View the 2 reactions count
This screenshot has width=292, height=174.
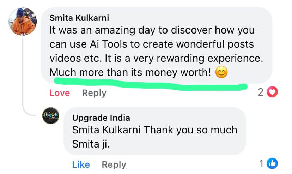point(261,92)
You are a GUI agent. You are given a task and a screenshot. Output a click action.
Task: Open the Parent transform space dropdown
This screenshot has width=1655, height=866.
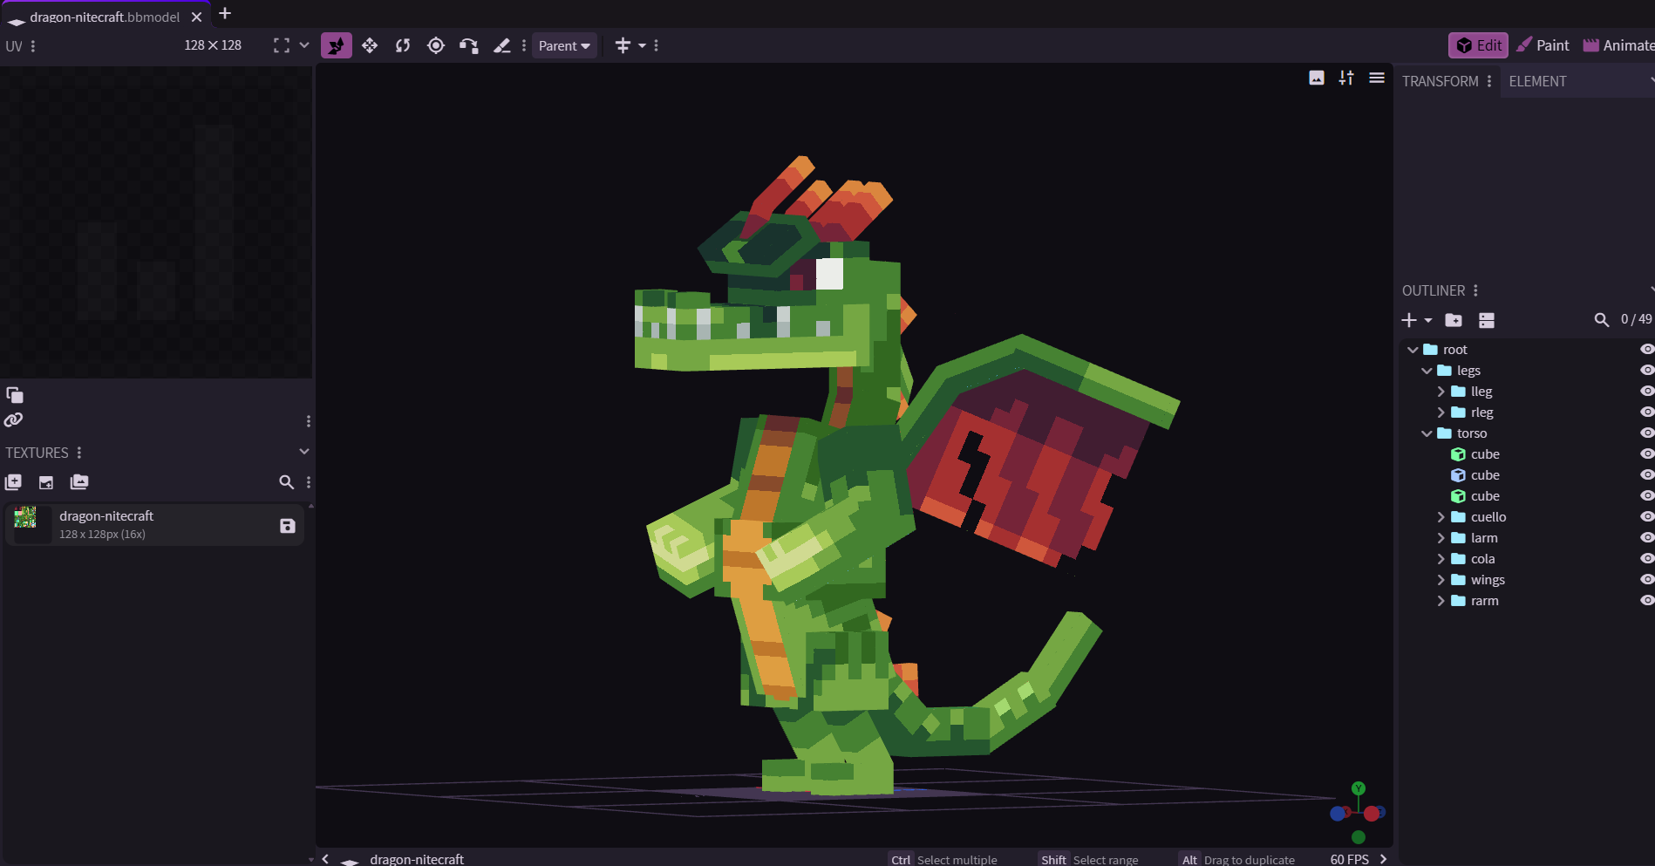pos(564,45)
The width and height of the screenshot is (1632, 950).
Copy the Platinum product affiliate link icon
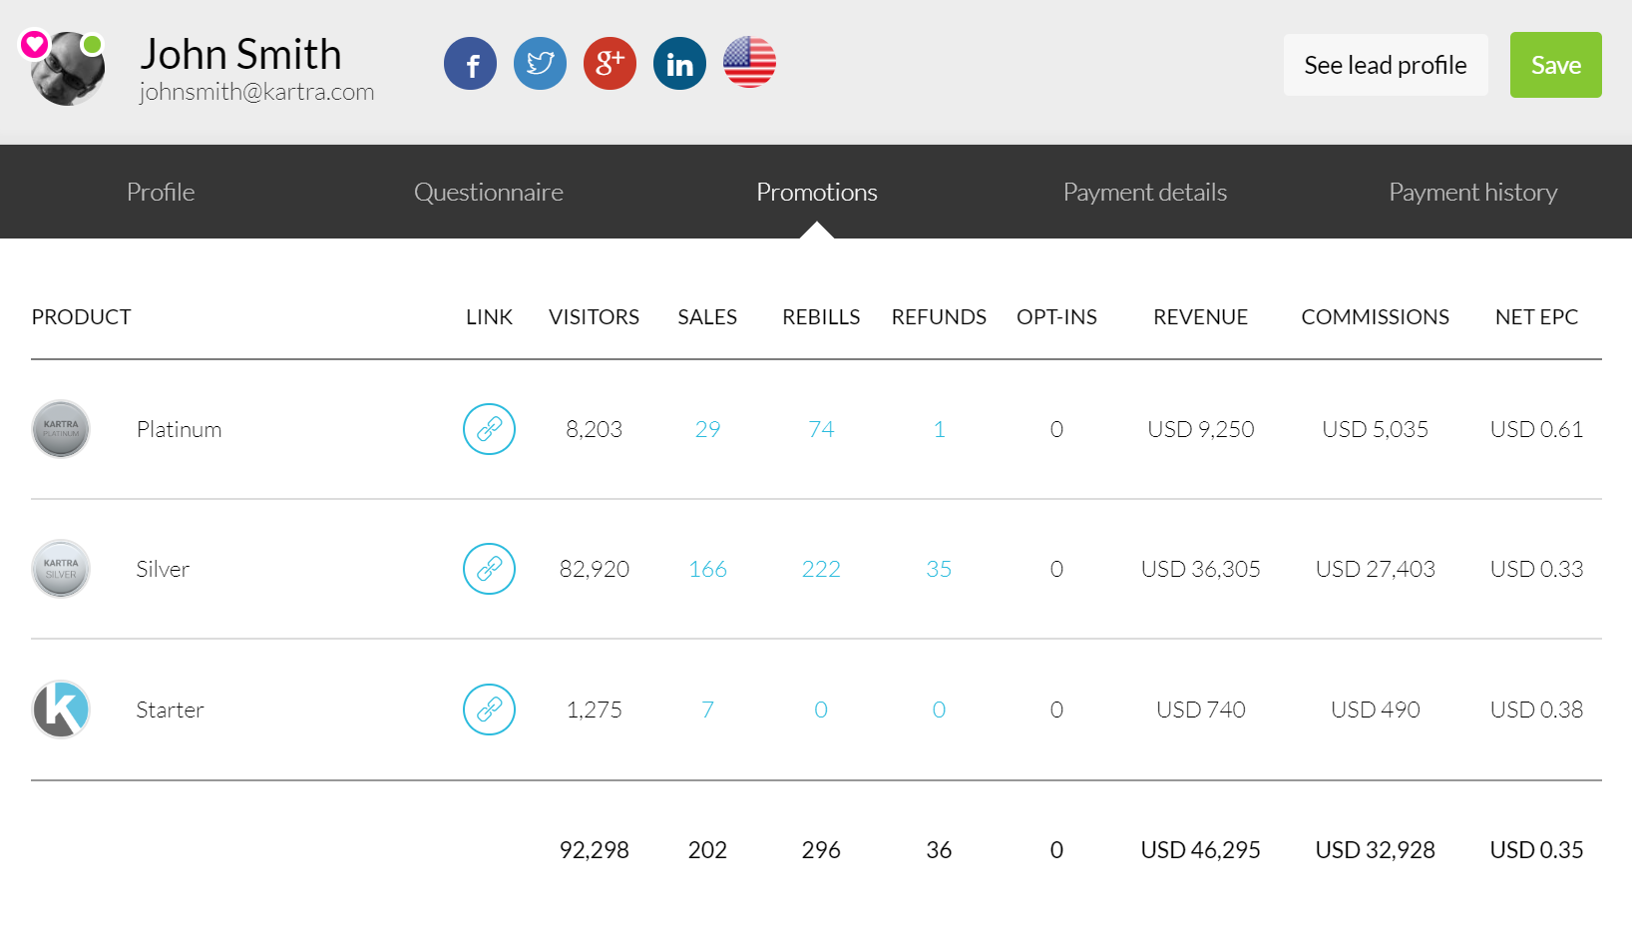489,429
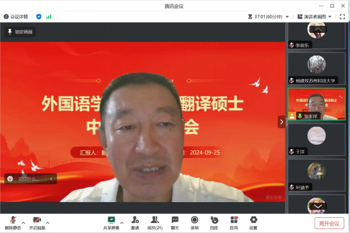Click the 离开会议 leave meeting button
Image resolution: width=350 pixels, height=233 pixels.
pos(329,223)
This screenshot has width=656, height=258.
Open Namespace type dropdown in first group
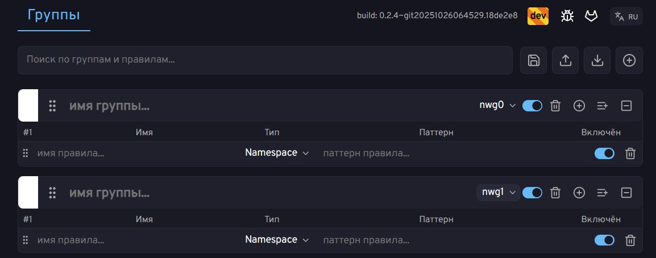[277, 153]
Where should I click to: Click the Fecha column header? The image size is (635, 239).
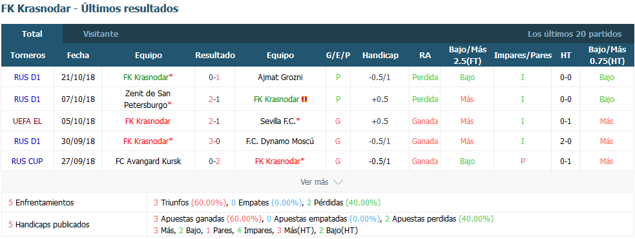click(78, 56)
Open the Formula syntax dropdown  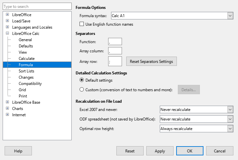[230, 16]
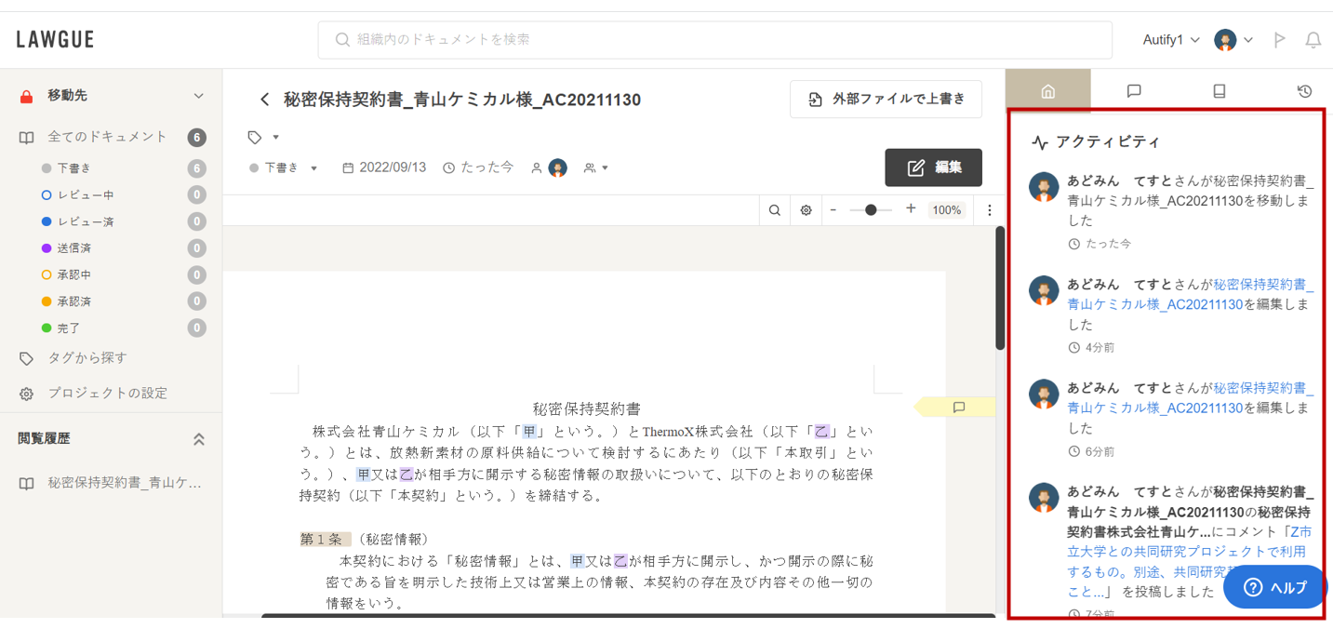Viewport: 1333px width, 642px height.
Task: Expand the Autify1 organization dropdown
Action: click(1170, 40)
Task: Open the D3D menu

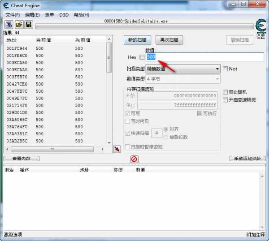Action: coord(64,15)
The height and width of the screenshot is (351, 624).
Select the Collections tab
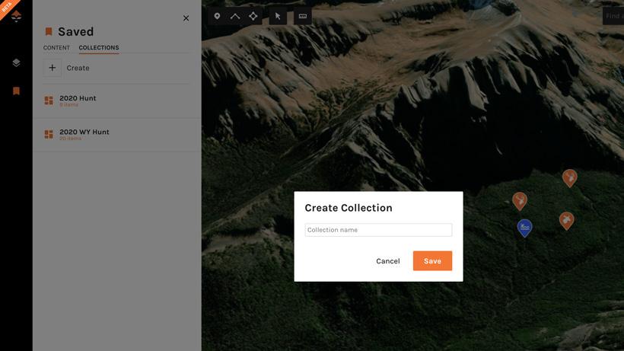(x=99, y=48)
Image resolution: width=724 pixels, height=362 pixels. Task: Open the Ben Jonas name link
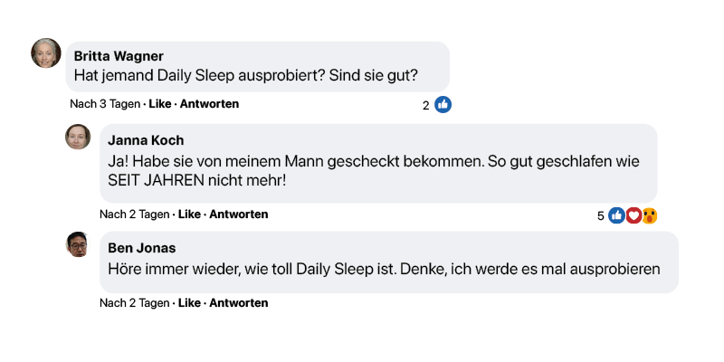[x=141, y=247]
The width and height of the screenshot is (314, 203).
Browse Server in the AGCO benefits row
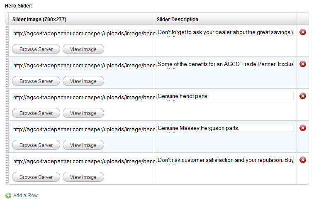(36, 81)
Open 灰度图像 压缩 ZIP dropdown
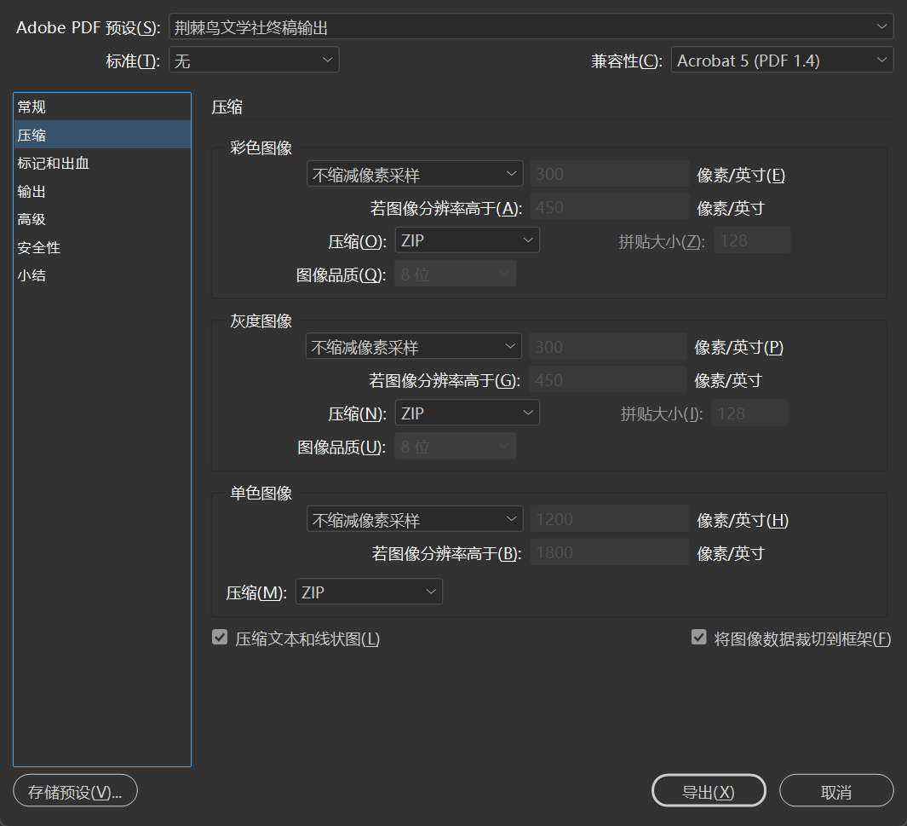The height and width of the screenshot is (826, 907). pos(467,413)
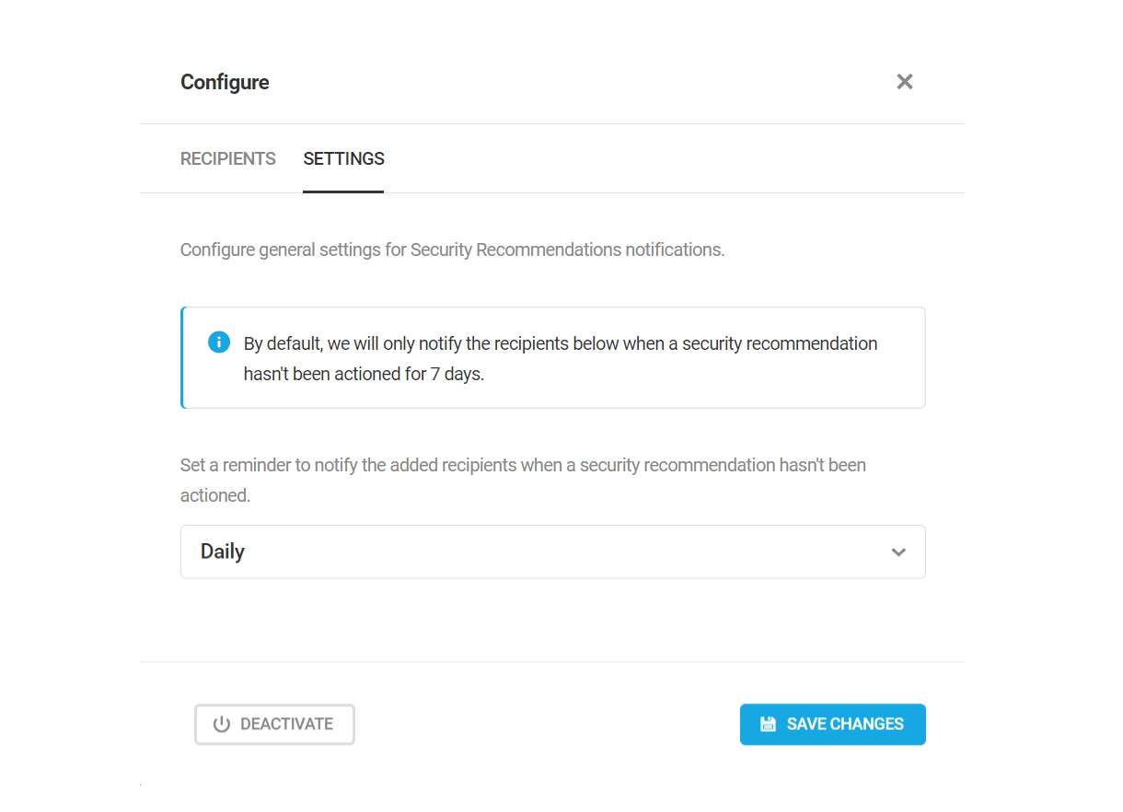The height and width of the screenshot is (812, 1123).
Task: Click the 'hasn't been actioned for 7 days' line
Action: pyautogui.click(x=364, y=375)
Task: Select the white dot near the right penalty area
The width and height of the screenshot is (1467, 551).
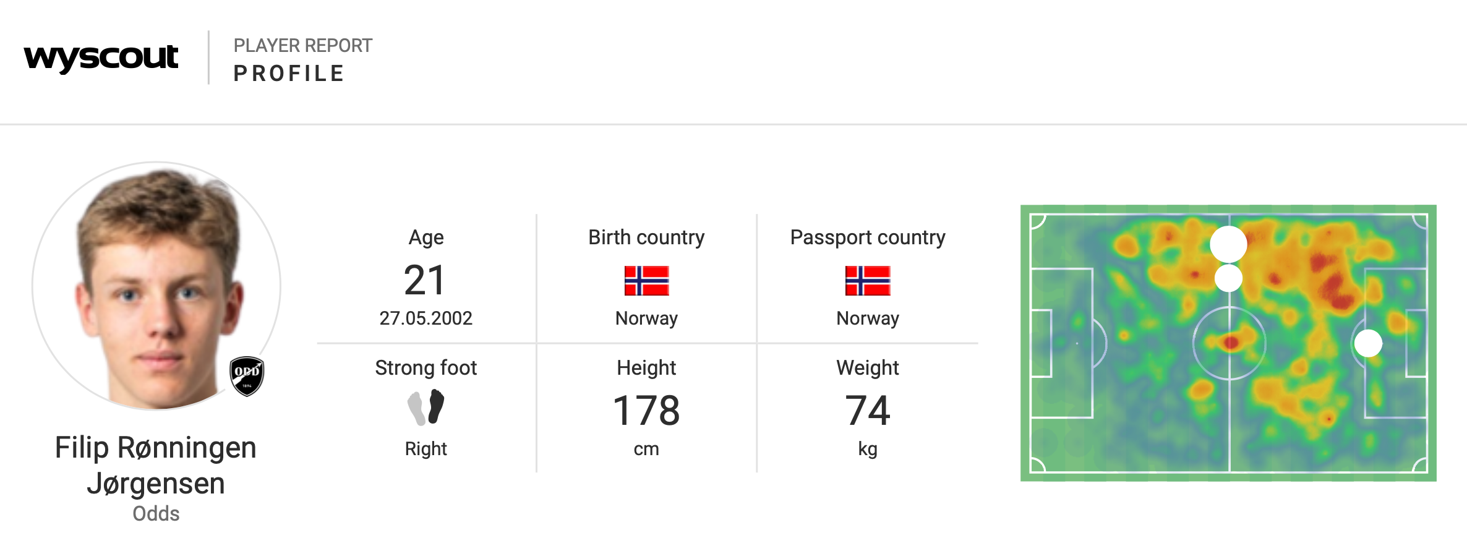Action: click(1368, 343)
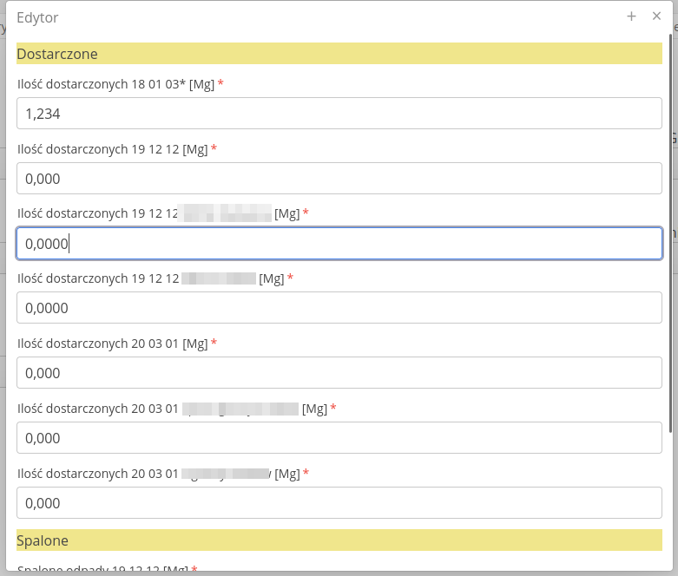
★ ★ ★ ★ ★
* _Required action_
Pictures are skipped here. Print exactly, and only, the lines from the one holding "Task: Open the D3D menu" through the final line of the material above, both ends included.

* _Result_
Task: Open the D3D menu

Action: coord(64,15)
The height and width of the screenshot is (351, 624).
Select the Collections tab
(x=99, y=48)
Image resolution: width=724 pixels, height=362 pixels. Task: Open the Ben Jonas name link
[x=141, y=247]
The width and height of the screenshot is (314, 203).
Browse Server in the AGCO benefits row
(36, 81)
Open 灰度图像 压缩 ZIP dropdown
The height and width of the screenshot is (826, 907). pos(467,413)
The height and width of the screenshot is (812, 1123).
Task: Click the 'hasn't been actioned for 7 days' line
Action: pyautogui.click(x=364, y=375)
Task: Select the white dot near the right penalty area
The width and height of the screenshot is (1467, 551).
Action: click(1368, 343)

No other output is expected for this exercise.